Sand particles drop vertically at the rate of `2kgs^-1` on a conveyor belt moving horizontally with a velocity of `0.2ms^-1`.
The extra force required to keep the belt moving is

To solve the problem, we need to determine the extra force required to keep the conveyor belt moving when sand particles drop onto it. Here’s a step-by-step solution: ### Step 1: Identify the given values - Rate of sand falling (mass flow rate), \( \frac{dm}{dt} = 2 \, \text{kg/s} \) - Velocity of the conveyor belt, \( v = 0.2 \, \text{m/s} \) ### Step 2: Understand the concept of momentum When sand particles fall onto the conveyor belt, they have a vertical momentum. As they land on the moving conveyor belt, they need to be accelerated to the speed of the belt (horizontal velocity).
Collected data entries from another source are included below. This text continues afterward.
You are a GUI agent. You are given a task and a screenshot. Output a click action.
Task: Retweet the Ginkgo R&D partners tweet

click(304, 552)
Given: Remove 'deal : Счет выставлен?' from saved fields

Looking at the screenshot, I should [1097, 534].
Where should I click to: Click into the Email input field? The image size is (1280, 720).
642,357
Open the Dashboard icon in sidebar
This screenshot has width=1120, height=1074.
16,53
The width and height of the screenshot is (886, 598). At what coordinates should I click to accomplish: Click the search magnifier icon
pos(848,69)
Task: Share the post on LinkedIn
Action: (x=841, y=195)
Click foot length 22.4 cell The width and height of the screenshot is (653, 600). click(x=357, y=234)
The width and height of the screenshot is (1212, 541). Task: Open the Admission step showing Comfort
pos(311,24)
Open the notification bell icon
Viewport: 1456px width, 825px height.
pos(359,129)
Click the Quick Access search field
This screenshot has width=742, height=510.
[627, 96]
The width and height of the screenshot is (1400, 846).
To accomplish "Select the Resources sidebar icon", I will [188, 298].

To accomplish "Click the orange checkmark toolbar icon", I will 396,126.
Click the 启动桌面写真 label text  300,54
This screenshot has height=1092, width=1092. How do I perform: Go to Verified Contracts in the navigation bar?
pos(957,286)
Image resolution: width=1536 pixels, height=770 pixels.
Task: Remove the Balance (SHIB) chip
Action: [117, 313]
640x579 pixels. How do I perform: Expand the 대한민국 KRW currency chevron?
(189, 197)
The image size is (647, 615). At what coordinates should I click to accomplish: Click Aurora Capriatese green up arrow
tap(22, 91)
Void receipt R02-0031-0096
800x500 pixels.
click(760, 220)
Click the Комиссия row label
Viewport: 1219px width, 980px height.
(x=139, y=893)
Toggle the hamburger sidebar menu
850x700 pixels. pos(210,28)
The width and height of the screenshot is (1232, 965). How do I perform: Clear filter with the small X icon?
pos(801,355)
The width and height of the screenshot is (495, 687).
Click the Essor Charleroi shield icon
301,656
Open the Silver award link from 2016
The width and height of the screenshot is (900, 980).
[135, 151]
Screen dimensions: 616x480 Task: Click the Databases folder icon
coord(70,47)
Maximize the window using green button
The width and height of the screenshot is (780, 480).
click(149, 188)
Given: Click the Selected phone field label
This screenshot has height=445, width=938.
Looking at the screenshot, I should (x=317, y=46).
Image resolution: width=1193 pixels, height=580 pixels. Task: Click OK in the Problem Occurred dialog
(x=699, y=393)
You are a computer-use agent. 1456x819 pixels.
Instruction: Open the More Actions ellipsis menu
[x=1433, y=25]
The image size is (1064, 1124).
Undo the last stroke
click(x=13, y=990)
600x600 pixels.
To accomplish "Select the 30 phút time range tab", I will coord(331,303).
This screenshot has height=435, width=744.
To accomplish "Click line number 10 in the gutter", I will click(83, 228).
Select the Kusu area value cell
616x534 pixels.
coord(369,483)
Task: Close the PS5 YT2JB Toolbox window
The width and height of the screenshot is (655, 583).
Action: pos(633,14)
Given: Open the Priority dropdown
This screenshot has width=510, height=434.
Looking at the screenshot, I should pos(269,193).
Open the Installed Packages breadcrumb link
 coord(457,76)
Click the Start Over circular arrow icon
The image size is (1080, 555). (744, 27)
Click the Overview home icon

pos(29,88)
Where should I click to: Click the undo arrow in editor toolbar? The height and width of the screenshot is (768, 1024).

This change in momentum requires an additional force. ### Step 3: Calculate the extra force required The extra force required to keep the belt moving can be calculated using the formula for force due to the change in momentum: \[ F = \frac{d}{dt}(m \cdot v) \] Since the velocity \( v \) is constant, we can rewrite the force as: \[ F = v \cdot \frac{dm}{dt} \] Substituting the known values: \[ F = 0.2 \, \text{m/s} \cdot 2 \, \text{kg/s} \] \[ F = 0.4 \, \text{N} \] ### Step 4: Conclusion The extra force required to keep the conveyor belt moving is \( 0.4 \, \text{N} \).